Darcy is 14 years old and we live in Langwarrin, Victoria in Australia.

There are 5 of us in the house…Mum, Dad, Caleb and Blake (his older brothers) and Darcy. He also has a step-sister Bree.

We had a pre-birth diagnosis of Down Syndrome and we decided to get this because we wanted our friends and family to know and to be happy when he was born. We didn’t want any tears on the day of his arrival and by getting the pre-birth diagnosis, that’s exactly what happened.

I met my friend Tina 2 years before Darcy was born and I used to love watching her with her daughter Amy who also has Down Syndrome. I remember asking her many questions including what it was like when they received the diagnosis after she was born.

She told me that it was a huge shock and they went through many different emotions including sorrow. She said looking back, it’s only because it was such a shock, and their lack of knowledge that there were tears.

Amy is extremely loved and always has been and lives her best life with her Mum, Dad and sister.

Because of what Tina shared with me, and when the questions arose, we decided we wanted to find out so we could share with our family and friends before he arrived. We thought it would be a good opportunity for people and us to go through all the emotions that come up without any warning, and to also learn as much as we could and try to be as prepared as possible.

It was also a great opportunity for us to make the bookings we needed which included a pediatrician and early intervention. These were booked and Darcy’s first appointments were during the week he came home.

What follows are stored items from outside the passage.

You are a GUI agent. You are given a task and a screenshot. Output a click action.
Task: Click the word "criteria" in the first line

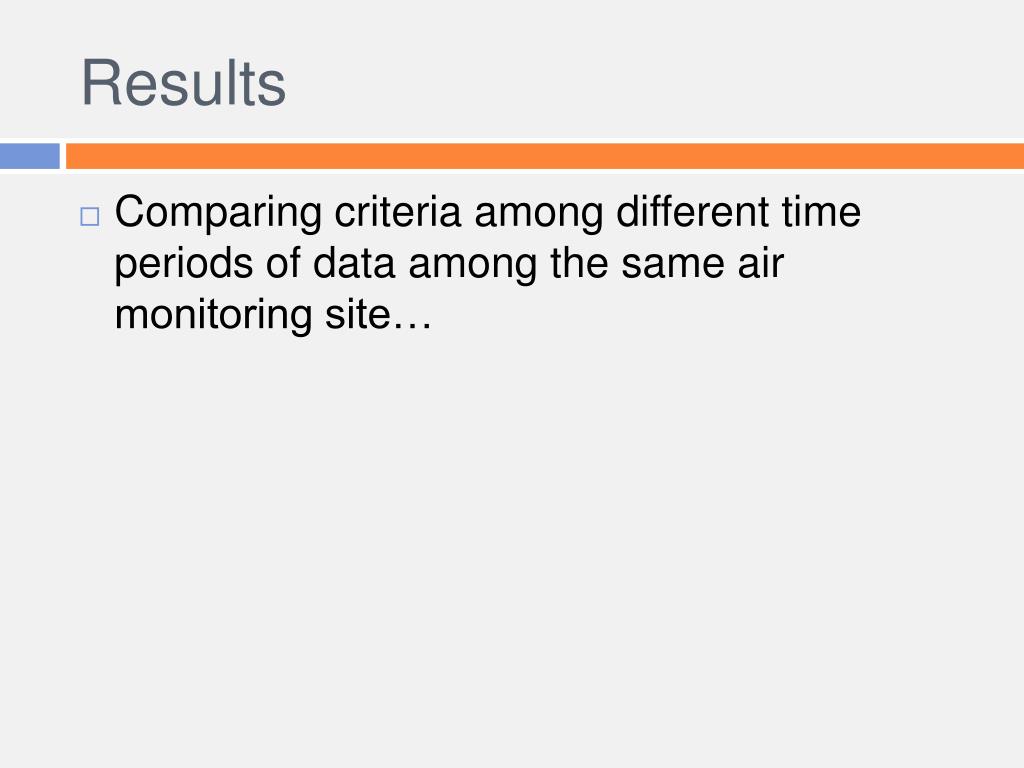tap(398, 212)
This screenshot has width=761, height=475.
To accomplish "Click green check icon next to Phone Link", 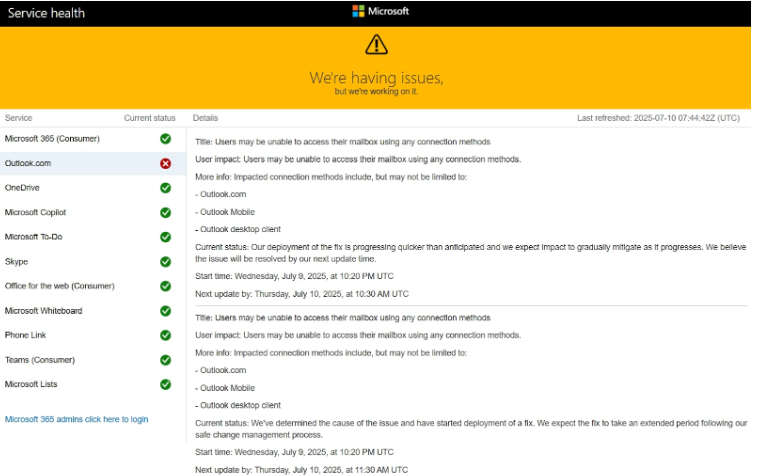I will click(x=165, y=335).
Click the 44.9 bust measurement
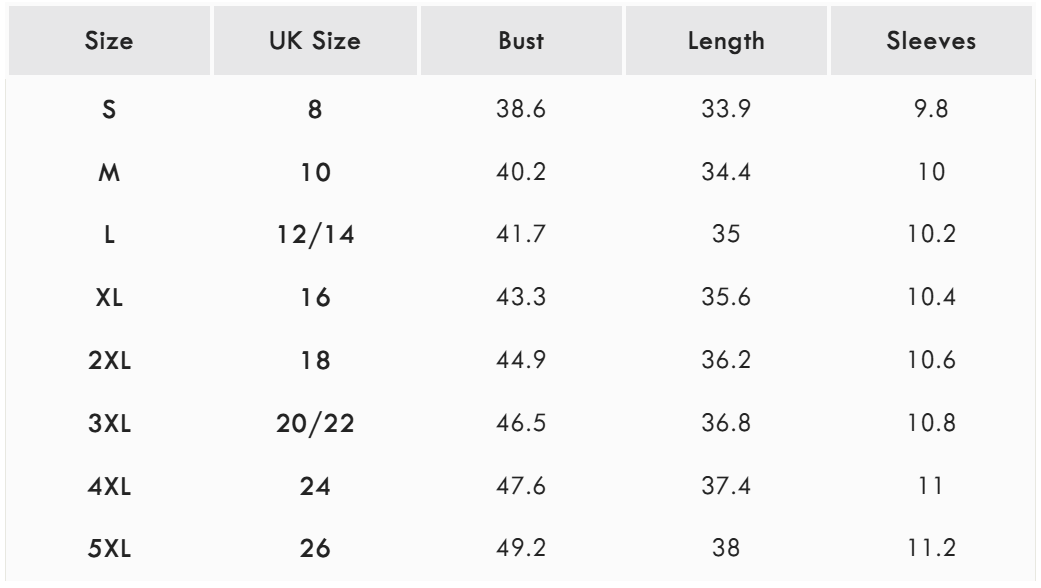 coord(520,361)
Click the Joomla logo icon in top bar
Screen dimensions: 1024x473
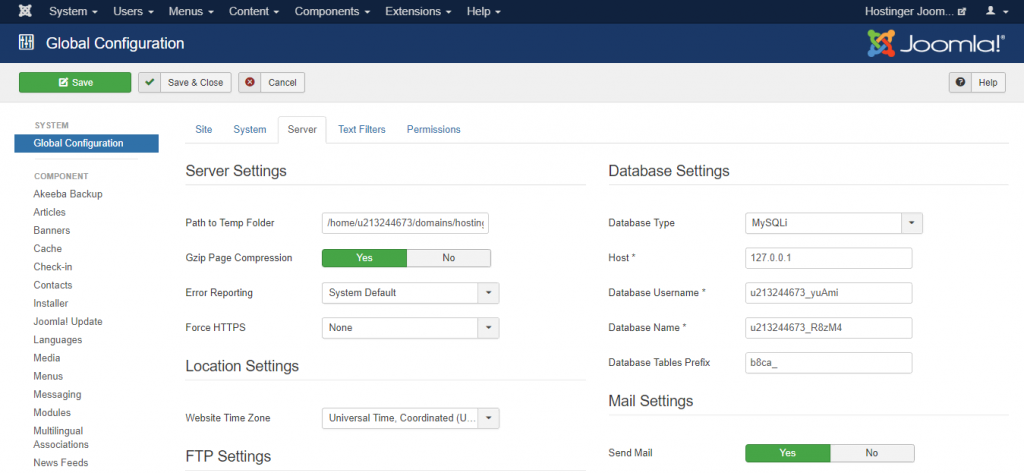coord(24,11)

Because we had the diagnosis early, the day he decided to join our family (which was 5 weeks before his due date), we had so many people in the room with us. Every doctor, nurse and other specialist had students with them because at the time, having a pre-birth diagnosis was not common here.

When Darcy entered the world, he entered it like a rock star letting everyone know he was here. The atmosphere in the room was electric, and it was actually like being at a concert. Cheering and clapping came from everywhere. It was an amazing moment and one we will never forget.

We went through 3 weeks of special care nursery where he thrived. We were so happy to have him home and settled into family life with this gorgeous little bundle very quickly.

Life was always very busy with his older brothers’ sport and school commitments but Darcy never complained and just took all the busy in his stride. He loved all the attention he received from everyone.

At 4 months we hit a problem. We discovered his was aspirating the liquid we were feeding him. Some was going into his stomach which was allowing his slow growth, but the rest was going straight onto his lungs. The dangerous part of it all was that he had actually being doing it since he was born, and he was silently aspirating. This meant he wasn’t coughing like most people do when their drinks and food go down the wrong way.

After many few weeks in and out of hospital we discovered he couldn’t even tolerate the thickest of liquids. He could however tolerate solids which was great. The following weeks and tests later, Darcy had a PEG (also known as a G-Tube), inserted which was the way we would give him his liquids for many years. We never knew if he would ever be able to drink but the specialists said he would as he grew.

Fast forward 13 years and he is now drinking independently, and we have had the PEG removed. It was something that saved his life, and something we were very nervous about having removed, but since that day, he has never looked back.

He’s growing into quite an amazing young man who never ceases to amaze us. He teaches us things each and every day.

He loves ten pin bowling, basketball, going to concerts and the theatre, dressing up, dance and performance, singing and loves playing games and being social.

He loves school and did dual schooling during his primary years. He did one day a week at a mainstream school and the other days at the Special Developmental School he is still at now. We are so proud of how he went through his primary years and he has many of the same memories as his brothers.

We have such great times when we go out with family and friends and he is always the life of the party. He puts a smile on people’s faces wherever we go.

Darcy has had many inclusive experiences including being made part of Blake’s football team from Under 15’s-Under 17’s. Darcy was their mascot and would lead them out onto the field every week. The year they won the premiership, the club included Darcy in the medal presentation. He was the happiest boy in the world that day to be up there with the whole team celebrating and getting photos. He was part of the team in every single way. Those boys made sure he never missed out on anything.

We love it when Darcy achieves goals we are working on, but most of all we love it when he does things that make people look and say “Wow, look at him go”.

He fills our hearts with such pride each and every day.

We love to show people they should see the person first and that he “lives” with Down Syndrome, it doesn’t define him.

My favourite saying is

Give People a Chance and Watch them Shine

and I love to watch him shine bright. He does this every day.